### Task to complete
Print every one of the following records again, unchanged and in the same order.

### Supplied data
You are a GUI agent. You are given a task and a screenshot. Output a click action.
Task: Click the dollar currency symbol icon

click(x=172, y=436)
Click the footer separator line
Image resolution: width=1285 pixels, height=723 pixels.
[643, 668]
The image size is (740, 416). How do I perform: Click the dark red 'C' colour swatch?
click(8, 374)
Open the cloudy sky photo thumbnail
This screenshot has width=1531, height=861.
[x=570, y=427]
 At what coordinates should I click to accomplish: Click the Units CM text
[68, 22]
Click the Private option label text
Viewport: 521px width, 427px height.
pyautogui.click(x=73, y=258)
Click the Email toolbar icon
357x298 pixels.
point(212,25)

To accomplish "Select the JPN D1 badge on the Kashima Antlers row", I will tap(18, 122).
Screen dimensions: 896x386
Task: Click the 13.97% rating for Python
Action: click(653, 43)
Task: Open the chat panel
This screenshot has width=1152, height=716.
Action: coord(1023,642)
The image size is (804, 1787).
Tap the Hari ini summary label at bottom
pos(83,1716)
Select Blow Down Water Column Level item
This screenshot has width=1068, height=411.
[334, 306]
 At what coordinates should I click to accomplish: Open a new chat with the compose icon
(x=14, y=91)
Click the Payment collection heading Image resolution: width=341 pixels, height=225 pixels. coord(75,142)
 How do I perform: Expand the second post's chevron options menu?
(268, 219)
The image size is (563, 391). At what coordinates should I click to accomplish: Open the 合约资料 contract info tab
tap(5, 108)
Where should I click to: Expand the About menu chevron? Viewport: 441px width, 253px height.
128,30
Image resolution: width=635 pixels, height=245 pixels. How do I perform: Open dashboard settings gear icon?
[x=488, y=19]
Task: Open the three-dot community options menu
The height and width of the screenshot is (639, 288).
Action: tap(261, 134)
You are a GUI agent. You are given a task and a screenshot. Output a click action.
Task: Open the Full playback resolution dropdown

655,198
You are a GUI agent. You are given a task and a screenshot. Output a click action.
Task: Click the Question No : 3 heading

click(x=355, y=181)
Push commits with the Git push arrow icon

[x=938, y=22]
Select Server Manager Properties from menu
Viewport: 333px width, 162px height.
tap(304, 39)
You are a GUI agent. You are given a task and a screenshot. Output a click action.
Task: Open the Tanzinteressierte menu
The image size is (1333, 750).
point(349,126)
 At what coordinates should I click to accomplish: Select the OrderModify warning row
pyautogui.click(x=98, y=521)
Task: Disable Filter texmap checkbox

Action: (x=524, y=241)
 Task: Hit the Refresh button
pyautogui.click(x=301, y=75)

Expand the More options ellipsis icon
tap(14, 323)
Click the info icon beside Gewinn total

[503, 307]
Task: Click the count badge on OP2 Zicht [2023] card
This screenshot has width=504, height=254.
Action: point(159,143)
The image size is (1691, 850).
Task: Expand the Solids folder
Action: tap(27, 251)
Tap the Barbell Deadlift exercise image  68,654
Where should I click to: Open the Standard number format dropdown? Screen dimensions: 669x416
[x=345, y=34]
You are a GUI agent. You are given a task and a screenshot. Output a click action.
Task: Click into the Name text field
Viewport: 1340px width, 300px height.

### The result
You are a GUI agent. You are given a task and a screenshot. Output a click action.
Task: Click the dollar currency symbol icon

click(x=172, y=436)
Click the footer separator line
Image resolution: width=1285 pixels, height=723 pixels.
[643, 668]
The image size is (740, 416). How do I perform: Click the dark red 'C' colour swatch?
click(8, 374)
Open the cloudy sky photo thumbnail
This screenshot has width=1531, height=861.
[x=570, y=427]
 At what coordinates should I click to accomplish: Click the Units CM text
[68, 22]
Click the Private option label text
Viewport: 521px width, 427px height.
pyautogui.click(x=73, y=258)
Click the Email toolbar icon
357x298 pixels.
point(212,25)

To accomplish "Select the JPN D1 badge on the Kashima Antlers row", I will tap(18, 122).
Screen dimensions: 896x386
Task: Click the 13.97% rating for Python
Action: click(653, 43)
Task: Open the chat panel
This screenshot has width=1152, height=716.
Action: coord(1023,642)
The image size is (804, 1787).
Tap the Hari ini summary label at bottom
pos(83,1716)
Select Blow Down Water Column Level item
This screenshot has width=1068, height=411.
[334, 306]
 At what coordinates should I click to accomplish: Open a new chat with the compose icon
(x=14, y=91)
Click the Payment collection heading Image resolution: width=341 pixels, height=225 pixels. coord(75,142)
 How do I perform: Expand the second post's chevron options menu?
(268, 219)
The image size is (563, 391). At what coordinates should I click to accomplish: Open the 合约资料 contract info tab
tap(5, 108)
Where should I click to: Expand the About menu chevron? Viewport: 441px width, 253px height.
128,30
Image resolution: width=635 pixels, height=245 pixels. How do I perform: Open dashboard settings gear icon?
[x=488, y=19]
Task: Open the three-dot community options menu
The height and width of the screenshot is (639, 288).
Action: tap(261, 134)
You are a GUI agent. You are given a task and a screenshot. Output a click action.
Task: Open the Full playback resolution dropdown

655,198
You are a GUI agent. You are given a task and a screenshot. Output a click action.
Task: Click the Question No : 3 heading

click(x=355, y=181)
Push commits with the Git push arrow icon

[x=938, y=22]
Select Server Manager Properties from menu
Viewport: 333px width, 162px height.
tap(304, 39)
You are a GUI agent. You are given a task and a screenshot. Output a click action.
Task: Open the Tanzinteressierte menu
The image size is (1333, 750).
point(349,126)
 At what coordinates should I click to accomplish: Select the OrderModify warning row
pyautogui.click(x=98, y=521)
Task: Disable Filter texmap checkbox

Action: (x=524, y=241)
 Task: Hit the Refresh button
pyautogui.click(x=301, y=75)

Expand the More options ellipsis icon
tap(14, 323)
Click the info icon beside Gewinn total

[503, 307]
Task: Click the count badge on OP2 Zicht [2023] card
This screenshot has width=504, height=254.
Action: point(159,143)
The image size is (1691, 850).
Task: Expand the Solids folder
Action: tap(27, 251)
Tap the Barbell Deadlift exercise image  68,654
Where should I click to: Open the Standard number format dropdown? Screen dimensions: 669x416
[x=345, y=34]
You are a GUI agent. You are given a task and a screenshot. Output a click action.
Task: Click into the Name text field
Viewport: 1340px width, 300px height.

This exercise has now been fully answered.